© Ludivine Venet
ƒƒƒ article de Nicolas Thevenot
Mortelles ou divines ? Elles ne se nourrissent que de vin et de fumée de cigarettes. Elles n’auront à la bouche qu’Ovide et quelques propositions de Spinoza. Pour nous elles seront les vestales d’une soirée entretenant avec vigueur la flamme poétique, la geste métamorphique qui donne à voir le monde et la vie depuis un tout autre référentiel. Le texte du philosophe hollandais, comme une mise en bouche, réalise un premier déplacement. Principe de relativité : ce à quoi nous assistons est l’œuvre de forces qui nous dépassent, nous transportent, dont nous n’avons même pas conscience. Le spectacle du monde est alors une terra incognita qui résiste toujours aux sciences et à l’entendement quand bien même les frontières du compréhensible s’éloigneraient par l’accumulation des savoirs. Par le chant d’Ovide, par ses Métamorphoses multiples, Malte Schwind met en scène non pas une explication, non pas une raison, mais un processus infini. Deux comédiennes, magiciennes des mots, Naïs Desiles et Yaëlle Lucas, le mettent en œuvre dans un dispositif où le repas se confond avec le partage du poème. On pense à ces festins servis aux voyageurs égarés de l’Odyssée, prétextes à faire fleurir d’autres bourgeons narratifs au tronc de l’histoire. Les récits se peuplent les uns les autres, les histoires se ramifient, les digressions sont autant de régénérations. La parole dont nous sommes les commensaux, assis dans un amphithéâtre de tables, éclot dans le bruit des conversations, se poursuit dans le cliquetis des couverts, creuse l’appétit silencieux. Loin de nous éloigner du texte, le dispositif aiguise l’écoute par une magie que l’on aurait peine à expliquer. Nous sommes, actrices et spectateurs, les convives d’une même table. Peut-être cette communauté de vie et cet attablement font-ils tomber les murs de la représentation en nous ramenant à ce besoin premier : se nourrir. Ingérer devient un acte théâtral pris dans les mailles du filet poétique, éclairé d’une étrangeté toute buñuelienne.

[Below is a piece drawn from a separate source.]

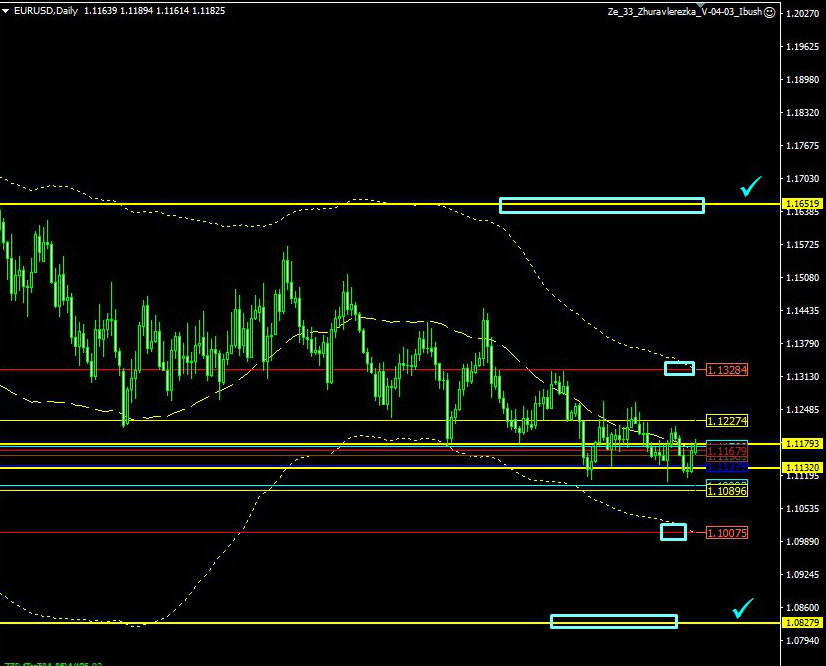Click the red 1.13284 price label
Image resolution: width=826 pixels, height=666 pixels.
(x=727, y=370)
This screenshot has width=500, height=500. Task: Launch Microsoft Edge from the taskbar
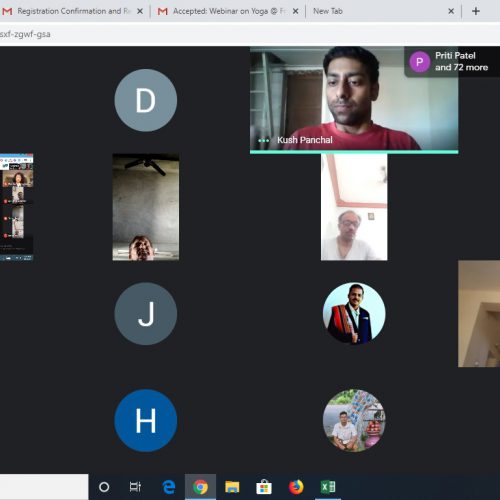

Lorsque Les métamorphoses débute par l’un de ces rituels associés au banquet, cette annonce d’un discours par le carillon d’un verre frappé d’une cuillère, plutôt qu’un effet de mise en scène on n’y reconnaît la petite ouverture modeste qui œuvre à l’écriture collective de l’épopée familiale, repas de baptême, mariage… On sait ce que le tintement d’un verre cristallise de curiosité soudaine, de silence vertigineux. Ce moment où l’on a pris, téméraire, la parole, seul devant l’assemblée. C’est sur cette corde lancée que court la performance de Naïs Desiles et Yaëlle Lucas. Elles possèdent cet art de tendre les mots comme des flèches, les faisant vibrer dans le silence, leur donnant le poids de l’existence qui se mesure en justes temps. Elles sont dans la vérité des mots échangés autour d’une table. La profération du poème changera régulièrement de régime : du récit mythologique, de cet art de conter, de raconter, on glissera dans le témoignage, et enfin dans l’incarnation. Si métamorphoses il y a, il s’agit en premier lieu de celle, prodigieuse, des actrices. Les métamorphoses de Malte Schwind sont avant tout un hommage à la forme théâtrale. A travers ces morceaux choisis, dans une dramaturgie évoluant au rythme du repas, d’Actéon métamorphosé en cerf par Diane, dévoré par ses propres chiens, jusqu’à la mort d’Orphée, ces transformations des apparences se révèlent une gestation des affects. Nos émotions, immatérielles, nous transforment et transforment ceux qui les perçoivent. L’actrice métamorphose le spectateur. Ceux qui prirent part à ce repas s’en trouvèrent changés. Nous sommes, à l’instar de ces personnages mythologiques, des trans en devenir, notre réalité n’est pas faite d’identités, mais est aussi mouvante que la mer. Et comme Pierre Bergounioux (Métamorphoses), chacun peut dire : « Je sais exactement à quelle figure de la procession qui s’allonge chaque jour derrière nous, à quel être de nous-mêmes, imputer chaque soin de la vie présente, ses inclinations, ses hantises, ses travaux et ses fins ».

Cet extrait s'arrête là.